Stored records
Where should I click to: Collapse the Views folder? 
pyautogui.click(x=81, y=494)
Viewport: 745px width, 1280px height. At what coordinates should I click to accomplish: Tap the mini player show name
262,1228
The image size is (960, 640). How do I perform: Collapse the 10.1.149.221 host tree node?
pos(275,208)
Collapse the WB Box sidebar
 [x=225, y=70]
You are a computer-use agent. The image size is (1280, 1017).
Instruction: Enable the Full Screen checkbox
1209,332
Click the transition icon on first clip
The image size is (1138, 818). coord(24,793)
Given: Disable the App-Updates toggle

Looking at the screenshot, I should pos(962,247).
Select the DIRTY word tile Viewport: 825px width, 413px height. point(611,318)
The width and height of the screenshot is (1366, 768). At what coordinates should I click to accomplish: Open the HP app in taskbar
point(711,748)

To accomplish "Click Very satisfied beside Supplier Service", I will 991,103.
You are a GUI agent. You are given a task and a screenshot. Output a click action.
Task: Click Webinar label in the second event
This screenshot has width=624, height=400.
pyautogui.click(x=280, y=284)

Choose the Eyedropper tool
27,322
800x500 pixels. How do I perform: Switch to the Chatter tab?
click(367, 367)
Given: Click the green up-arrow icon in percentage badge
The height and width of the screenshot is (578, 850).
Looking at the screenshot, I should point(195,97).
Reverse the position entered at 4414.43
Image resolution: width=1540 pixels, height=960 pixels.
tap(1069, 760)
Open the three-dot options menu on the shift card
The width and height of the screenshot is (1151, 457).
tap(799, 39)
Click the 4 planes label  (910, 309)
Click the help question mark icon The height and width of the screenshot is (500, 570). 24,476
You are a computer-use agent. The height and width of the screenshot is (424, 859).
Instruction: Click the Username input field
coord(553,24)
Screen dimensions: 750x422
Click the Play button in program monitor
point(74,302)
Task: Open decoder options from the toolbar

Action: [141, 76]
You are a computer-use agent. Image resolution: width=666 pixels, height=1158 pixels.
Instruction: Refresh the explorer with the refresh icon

_Your assignment_. Your task is to write out the lines from the one with "You are a GUI" through the end of the records, exactly and with nothing added.

_Exercise result_.
You are a GUI agent. You are given a task and a screenshot. Output a click action.
Task: Click Webinar label in the second event
This screenshot has width=624, height=400.
pyautogui.click(x=280, y=284)

Choose the Eyedropper tool
27,322
800x500 pixels. How do I perform: Switch to the Chatter tab?
click(367, 367)
Given: Click the green up-arrow icon in percentage badge
The height and width of the screenshot is (578, 850).
Looking at the screenshot, I should point(195,97).
Reverse the position entered at 4414.43
Image resolution: width=1540 pixels, height=960 pixels.
tap(1069, 760)
Open the three-dot options menu on the shift card
The width and height of the screenshot is (1151, 457).
tap(799, 39)
Click the 4 planes label  (910, 309)
Click the help question mark icon The height and width of the screenshot is (500, 570). 24,476
You are a computer-use agent. The height and width of the screenshot is (424, 859).
Instruction: Click the Username input field
coord(553,24)
Screen dimensions: 750x422
Click the Play button in program monitor
point(74,302)
Task: Open decoder options from the toolbar

Action: [141, 76]
You are a computer-use agent. Image resolution: width=666 pixels, height=1158 pixels.
Instruction: Refresh the explorer with the refresh icon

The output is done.